BEGIN Source information

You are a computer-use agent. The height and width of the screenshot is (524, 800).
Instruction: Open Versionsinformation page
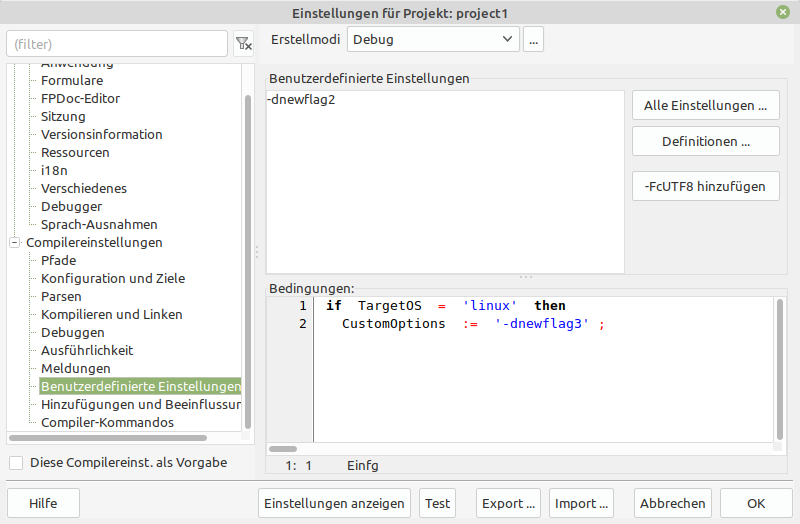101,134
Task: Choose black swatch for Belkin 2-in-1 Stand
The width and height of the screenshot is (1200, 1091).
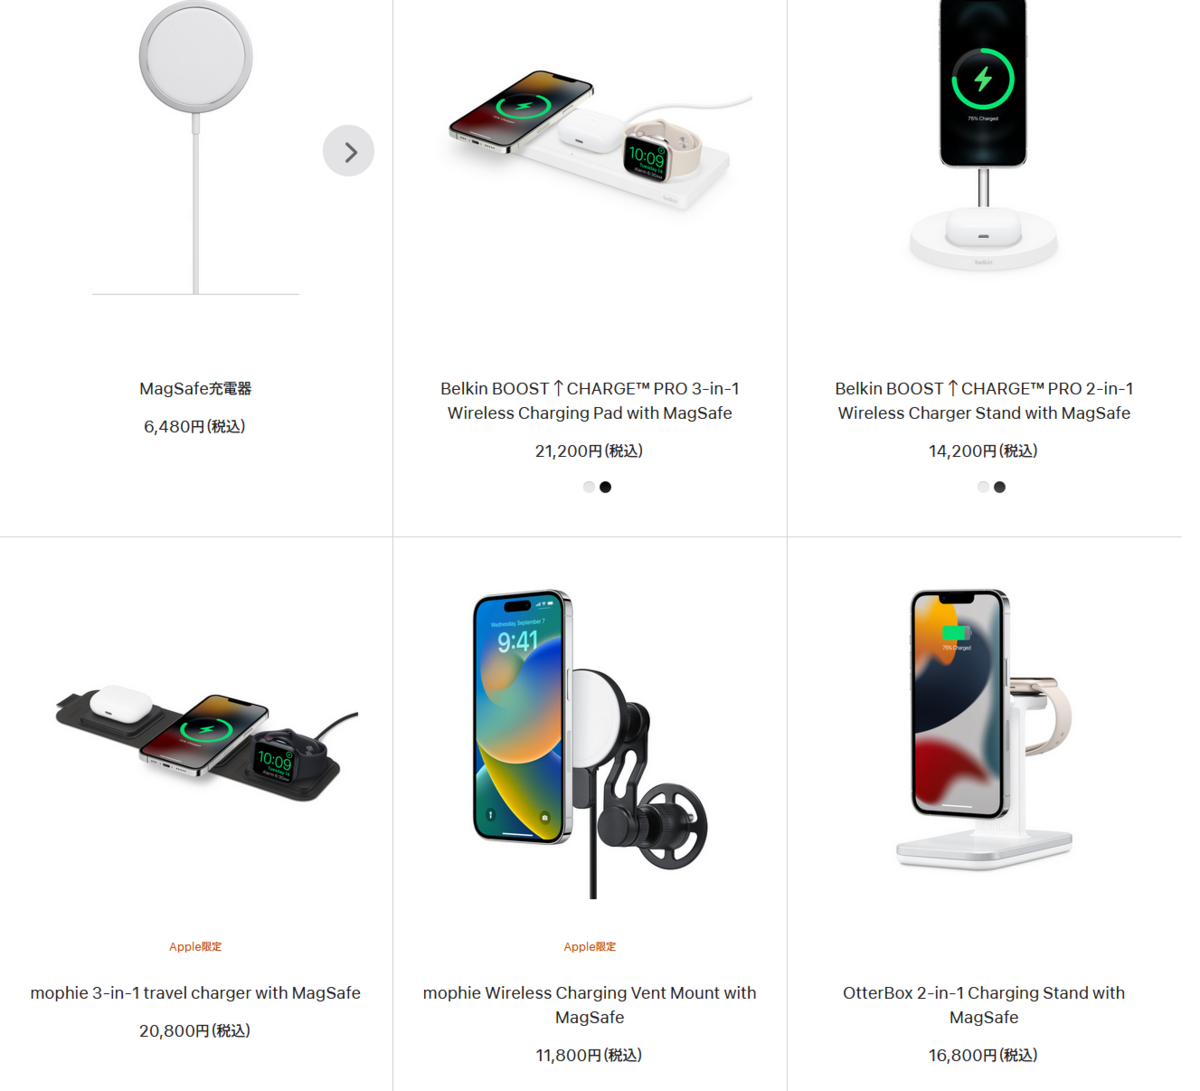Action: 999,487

END Source information

■ Work order ■
Omit all pictures while transcribing the entries verbatim.

■ Exercise output ■
You are a computer-use agent. The height and width of the screenshot is (524, 800).
Instruction: Open Versionsinformation page
101,134
Task: Choose black swatch for Belkin 2-in-1 Stand
The width and height of the screenshot is (1200, 1091).
Action: 999,487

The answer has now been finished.